Long-standing innovation
Jacto was founded in Pompeia by sheer circumstance. In 1939, Japanese immigrant Shunji Nishimura (1910–2010) left São Paulo City for the interior in search of work. He went as far as he could go by train. At the time, Pompeia was the last station on the westbound main line of the São Paulo rail network. Nishimura rented a house and posted a sign-out front reading “We Fix Anything”. He soon had a thriving business repairing all sorts of machinery for farmers in the area, including imported dusters—pesticides were then sold as powder. In 1948, Nishimura developed his own duster, the first to be produced in Brazil, with the advantage that it could be carried as a backpack, whereas competing dusters had to be held in front of the user, limiting movement. This invention led to the founding of Máquinas Agrícolas Jacto.

Sixty-nine years later, in 2017, the Jacto Group posted net revenue of R$1.22 billion and net income of R$94.4 million. The agricultural division accounts for approximately 70% of revenues. The group also includes a plastic manufacturing company, a medical equipment business, a cleaning equipment division, and a trucking company. The group has a total workforce of 3,429 employees. Jacto markets its products in 110 countries and has a facility producing portable equipment in Thailand and another site producing heavy equipment in Argentina.

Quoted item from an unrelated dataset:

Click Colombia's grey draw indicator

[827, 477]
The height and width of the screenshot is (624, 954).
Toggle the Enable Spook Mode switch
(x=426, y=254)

The agricultural division derives 25% of its revenues from foreign markets.

Fernando Gonçalves Neto says the company’s advisory board, consisting of five of the founder’s seven children, has set a goal of doubling the company’s size by 2025. How this will be achieved is part of the company’s business strategy and is kept confidential. Neto could only comment that new products and services are at the core of the company’s plans. Last year, 25% of revenues came from products placed on the market in the three previous years, and the company hopes to sustain new-product revenue levels between 20% and 30%.

To this end, the company has invested between 4% and 5% of its annual revenues in a research and development center with 156 staff, including 25 employees with master’s and doctoral degrees, 13 with other graduate degrees, 50 with undergraduate degrees, 17 trainees with undergraduate degrees, 49 staff with associate degrees and 2 apprentices. Since 1963, Jacto has filed 383 patent applications.

One of its first breakthrough products was the world’s first coffee harvester, launched in 1979. In 2015, the company launched another highly innovative product on the coffee-farming market—the K 3500—a modular vehicle accommodating harvesting, spraying, pruning, and fertilizer spreading systems that can be changed out in just a few hours. The platform sits more than three meters off the ground and above the plantation rows, with only the wheelbase touching the ground between rows, allowing it to be used in higher-density coffee plantations. The development of the K 3500 resulted in six patent applications.